* _Input for this task_
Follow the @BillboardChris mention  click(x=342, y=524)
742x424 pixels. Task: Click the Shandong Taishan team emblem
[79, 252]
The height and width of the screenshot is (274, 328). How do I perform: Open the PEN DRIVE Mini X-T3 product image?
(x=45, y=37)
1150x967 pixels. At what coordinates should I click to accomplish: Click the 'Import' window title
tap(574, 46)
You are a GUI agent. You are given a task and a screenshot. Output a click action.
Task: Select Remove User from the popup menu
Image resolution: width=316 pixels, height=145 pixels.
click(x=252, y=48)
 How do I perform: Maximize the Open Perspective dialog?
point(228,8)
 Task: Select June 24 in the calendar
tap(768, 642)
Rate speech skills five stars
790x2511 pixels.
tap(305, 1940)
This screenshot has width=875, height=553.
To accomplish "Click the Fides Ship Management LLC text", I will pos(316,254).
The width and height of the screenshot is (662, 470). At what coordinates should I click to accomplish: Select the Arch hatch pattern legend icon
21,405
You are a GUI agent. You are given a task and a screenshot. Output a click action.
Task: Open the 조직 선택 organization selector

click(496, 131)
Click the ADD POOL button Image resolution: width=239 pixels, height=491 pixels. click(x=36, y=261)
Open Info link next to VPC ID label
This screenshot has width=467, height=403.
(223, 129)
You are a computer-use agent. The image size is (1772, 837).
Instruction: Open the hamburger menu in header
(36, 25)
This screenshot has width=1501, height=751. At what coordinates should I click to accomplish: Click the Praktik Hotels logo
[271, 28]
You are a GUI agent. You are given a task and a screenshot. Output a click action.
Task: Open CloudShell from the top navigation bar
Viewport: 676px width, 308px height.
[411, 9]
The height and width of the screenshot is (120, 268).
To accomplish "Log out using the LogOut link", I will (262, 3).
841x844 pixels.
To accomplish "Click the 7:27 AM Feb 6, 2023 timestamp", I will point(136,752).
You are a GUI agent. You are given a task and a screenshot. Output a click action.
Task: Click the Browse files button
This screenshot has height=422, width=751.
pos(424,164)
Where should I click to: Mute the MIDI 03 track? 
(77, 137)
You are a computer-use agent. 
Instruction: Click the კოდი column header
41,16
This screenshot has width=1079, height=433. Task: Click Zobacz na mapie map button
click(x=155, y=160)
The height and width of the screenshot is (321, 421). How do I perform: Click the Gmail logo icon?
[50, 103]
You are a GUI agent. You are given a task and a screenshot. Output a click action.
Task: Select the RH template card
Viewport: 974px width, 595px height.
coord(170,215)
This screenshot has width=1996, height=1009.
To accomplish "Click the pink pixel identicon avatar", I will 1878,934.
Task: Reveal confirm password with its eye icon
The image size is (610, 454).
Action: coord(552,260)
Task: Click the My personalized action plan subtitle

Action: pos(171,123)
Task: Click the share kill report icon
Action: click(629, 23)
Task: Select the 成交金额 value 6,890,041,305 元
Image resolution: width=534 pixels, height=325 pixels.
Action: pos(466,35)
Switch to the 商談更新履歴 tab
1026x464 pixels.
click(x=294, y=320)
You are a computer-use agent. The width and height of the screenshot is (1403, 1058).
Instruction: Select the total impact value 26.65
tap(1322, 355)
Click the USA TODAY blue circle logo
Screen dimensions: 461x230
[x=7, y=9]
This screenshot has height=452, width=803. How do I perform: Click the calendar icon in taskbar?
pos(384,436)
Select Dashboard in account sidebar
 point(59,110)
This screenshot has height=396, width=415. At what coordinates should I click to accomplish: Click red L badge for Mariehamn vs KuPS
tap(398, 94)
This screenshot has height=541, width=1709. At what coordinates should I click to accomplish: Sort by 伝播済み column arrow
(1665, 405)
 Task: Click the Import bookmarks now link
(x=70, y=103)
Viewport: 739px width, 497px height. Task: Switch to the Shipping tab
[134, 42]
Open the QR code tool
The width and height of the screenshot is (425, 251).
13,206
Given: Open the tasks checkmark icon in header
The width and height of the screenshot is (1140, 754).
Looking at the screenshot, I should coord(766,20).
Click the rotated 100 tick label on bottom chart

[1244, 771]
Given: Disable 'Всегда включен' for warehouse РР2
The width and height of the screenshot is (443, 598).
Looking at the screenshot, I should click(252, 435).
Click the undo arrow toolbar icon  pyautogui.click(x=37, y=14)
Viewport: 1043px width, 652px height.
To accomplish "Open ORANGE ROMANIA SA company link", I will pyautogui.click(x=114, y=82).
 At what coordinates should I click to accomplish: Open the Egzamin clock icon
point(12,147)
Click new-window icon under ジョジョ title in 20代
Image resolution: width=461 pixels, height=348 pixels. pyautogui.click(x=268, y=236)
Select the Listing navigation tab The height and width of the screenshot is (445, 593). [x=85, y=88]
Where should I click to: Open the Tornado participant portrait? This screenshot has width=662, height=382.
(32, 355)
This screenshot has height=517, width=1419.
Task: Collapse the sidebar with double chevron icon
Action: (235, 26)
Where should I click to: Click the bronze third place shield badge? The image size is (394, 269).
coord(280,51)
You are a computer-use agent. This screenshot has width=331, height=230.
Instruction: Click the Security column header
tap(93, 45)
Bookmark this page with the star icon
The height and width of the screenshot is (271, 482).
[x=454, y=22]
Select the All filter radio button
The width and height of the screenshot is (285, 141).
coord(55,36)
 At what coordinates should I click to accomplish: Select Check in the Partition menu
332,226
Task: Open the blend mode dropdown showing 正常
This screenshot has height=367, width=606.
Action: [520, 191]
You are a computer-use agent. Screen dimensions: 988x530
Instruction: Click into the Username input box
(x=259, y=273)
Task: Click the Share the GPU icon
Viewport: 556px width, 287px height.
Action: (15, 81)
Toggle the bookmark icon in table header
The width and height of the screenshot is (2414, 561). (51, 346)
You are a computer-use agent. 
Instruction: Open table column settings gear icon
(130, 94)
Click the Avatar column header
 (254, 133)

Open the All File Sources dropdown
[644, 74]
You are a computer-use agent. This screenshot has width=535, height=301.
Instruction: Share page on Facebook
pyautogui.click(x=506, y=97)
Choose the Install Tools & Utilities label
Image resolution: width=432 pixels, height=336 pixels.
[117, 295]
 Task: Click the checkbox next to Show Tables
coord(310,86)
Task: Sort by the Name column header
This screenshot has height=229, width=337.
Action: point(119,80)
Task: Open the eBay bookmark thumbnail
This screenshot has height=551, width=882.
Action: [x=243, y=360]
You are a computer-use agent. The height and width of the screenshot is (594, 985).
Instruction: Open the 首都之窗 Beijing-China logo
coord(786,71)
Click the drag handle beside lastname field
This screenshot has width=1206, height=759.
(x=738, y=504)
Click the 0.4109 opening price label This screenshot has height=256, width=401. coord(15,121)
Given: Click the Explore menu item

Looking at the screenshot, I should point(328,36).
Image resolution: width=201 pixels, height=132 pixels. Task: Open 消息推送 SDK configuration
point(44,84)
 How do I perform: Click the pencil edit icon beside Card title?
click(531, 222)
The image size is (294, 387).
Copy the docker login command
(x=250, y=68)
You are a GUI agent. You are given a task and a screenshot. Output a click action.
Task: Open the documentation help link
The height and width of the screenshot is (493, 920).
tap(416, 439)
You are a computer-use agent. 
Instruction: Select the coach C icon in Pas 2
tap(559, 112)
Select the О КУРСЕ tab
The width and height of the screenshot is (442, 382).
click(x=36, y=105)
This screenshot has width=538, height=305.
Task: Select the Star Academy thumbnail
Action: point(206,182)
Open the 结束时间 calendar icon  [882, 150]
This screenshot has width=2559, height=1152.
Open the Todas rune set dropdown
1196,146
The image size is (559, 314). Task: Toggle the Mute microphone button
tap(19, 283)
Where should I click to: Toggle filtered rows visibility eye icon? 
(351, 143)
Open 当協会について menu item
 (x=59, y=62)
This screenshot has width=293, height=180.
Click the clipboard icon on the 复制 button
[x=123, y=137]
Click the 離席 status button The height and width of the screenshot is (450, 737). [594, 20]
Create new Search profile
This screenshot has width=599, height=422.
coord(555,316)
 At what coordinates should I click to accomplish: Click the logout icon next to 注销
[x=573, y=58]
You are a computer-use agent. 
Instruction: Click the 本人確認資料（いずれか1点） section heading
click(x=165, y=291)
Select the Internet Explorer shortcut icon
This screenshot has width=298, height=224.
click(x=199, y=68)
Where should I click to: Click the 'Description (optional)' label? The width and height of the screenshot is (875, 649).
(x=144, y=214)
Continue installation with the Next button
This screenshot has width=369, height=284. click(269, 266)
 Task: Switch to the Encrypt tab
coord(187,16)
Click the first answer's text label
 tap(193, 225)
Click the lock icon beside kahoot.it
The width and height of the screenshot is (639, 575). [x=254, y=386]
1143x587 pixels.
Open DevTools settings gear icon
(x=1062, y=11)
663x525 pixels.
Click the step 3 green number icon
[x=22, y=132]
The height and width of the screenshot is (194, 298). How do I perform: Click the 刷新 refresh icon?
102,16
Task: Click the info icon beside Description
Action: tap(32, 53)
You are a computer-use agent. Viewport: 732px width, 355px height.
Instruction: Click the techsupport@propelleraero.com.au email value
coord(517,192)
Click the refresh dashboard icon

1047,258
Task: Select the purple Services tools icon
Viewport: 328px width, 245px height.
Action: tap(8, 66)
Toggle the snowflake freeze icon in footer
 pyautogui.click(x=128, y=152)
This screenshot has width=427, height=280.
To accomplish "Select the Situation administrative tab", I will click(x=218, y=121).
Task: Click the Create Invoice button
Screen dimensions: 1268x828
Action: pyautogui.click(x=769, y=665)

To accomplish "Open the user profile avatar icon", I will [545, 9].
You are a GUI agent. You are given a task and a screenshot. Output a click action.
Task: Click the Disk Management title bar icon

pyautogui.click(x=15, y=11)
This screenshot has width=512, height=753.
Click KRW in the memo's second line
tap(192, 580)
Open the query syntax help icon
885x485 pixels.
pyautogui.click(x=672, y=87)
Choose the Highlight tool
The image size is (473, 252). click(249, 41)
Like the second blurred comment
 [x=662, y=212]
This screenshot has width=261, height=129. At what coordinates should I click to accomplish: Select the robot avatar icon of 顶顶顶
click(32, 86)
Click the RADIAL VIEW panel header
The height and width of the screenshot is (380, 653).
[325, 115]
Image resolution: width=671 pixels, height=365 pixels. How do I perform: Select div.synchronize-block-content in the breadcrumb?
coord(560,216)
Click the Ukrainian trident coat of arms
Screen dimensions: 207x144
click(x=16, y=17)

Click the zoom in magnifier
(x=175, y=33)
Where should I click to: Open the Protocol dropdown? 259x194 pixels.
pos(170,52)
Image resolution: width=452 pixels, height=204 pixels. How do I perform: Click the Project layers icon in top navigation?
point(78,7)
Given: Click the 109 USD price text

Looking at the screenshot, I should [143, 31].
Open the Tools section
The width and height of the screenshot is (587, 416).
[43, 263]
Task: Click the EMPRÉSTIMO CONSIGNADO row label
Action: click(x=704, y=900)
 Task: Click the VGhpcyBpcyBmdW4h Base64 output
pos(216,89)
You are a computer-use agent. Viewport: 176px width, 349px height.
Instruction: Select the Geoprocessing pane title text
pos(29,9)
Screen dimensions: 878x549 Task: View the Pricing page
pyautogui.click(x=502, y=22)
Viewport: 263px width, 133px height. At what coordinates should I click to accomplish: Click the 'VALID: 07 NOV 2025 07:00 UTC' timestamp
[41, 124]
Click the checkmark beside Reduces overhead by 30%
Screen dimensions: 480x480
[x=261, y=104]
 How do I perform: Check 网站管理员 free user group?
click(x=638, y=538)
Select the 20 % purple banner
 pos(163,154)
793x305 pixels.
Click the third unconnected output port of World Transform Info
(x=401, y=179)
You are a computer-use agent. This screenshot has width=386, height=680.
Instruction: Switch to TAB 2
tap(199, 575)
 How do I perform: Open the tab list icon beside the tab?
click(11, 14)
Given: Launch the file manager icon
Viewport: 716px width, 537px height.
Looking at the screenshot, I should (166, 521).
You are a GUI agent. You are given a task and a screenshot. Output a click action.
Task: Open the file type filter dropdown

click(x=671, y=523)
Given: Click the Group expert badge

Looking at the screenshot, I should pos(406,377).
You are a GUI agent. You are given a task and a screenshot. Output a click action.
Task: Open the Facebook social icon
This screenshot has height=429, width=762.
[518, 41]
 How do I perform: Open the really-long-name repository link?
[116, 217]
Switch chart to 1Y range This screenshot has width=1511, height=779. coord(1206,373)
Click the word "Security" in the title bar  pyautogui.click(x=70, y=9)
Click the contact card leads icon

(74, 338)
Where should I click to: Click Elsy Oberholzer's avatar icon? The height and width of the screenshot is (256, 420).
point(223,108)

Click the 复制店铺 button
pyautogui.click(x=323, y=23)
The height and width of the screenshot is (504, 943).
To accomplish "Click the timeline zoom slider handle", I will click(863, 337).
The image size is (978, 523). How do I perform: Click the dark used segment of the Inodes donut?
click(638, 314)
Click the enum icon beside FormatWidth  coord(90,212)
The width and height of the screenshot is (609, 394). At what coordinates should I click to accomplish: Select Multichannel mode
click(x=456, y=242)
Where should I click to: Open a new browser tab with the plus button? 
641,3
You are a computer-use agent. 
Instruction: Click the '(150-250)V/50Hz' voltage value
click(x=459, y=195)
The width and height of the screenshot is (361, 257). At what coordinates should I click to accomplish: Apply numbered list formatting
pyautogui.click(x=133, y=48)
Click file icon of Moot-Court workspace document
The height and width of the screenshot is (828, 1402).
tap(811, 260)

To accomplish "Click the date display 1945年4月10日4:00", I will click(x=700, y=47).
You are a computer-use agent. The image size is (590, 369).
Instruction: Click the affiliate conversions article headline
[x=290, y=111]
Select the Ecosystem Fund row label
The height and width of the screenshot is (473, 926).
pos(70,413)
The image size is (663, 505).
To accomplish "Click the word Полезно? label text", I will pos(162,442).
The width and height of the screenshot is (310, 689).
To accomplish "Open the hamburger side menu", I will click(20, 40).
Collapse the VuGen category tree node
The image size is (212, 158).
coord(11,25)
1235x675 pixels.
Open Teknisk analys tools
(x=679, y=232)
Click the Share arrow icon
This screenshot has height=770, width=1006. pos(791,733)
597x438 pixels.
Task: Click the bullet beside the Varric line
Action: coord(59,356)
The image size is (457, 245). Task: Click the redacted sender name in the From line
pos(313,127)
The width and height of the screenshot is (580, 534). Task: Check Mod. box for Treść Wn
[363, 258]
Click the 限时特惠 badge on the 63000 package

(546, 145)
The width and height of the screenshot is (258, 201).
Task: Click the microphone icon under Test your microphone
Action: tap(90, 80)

* _Activity_
Where in the listing does the string "handle" appear? Copy every line that has it.

* _Worked solution_
Click the drag handle beside lastname field
To accomplish "Click the timeline zoom slider handle", I will click(863, 337).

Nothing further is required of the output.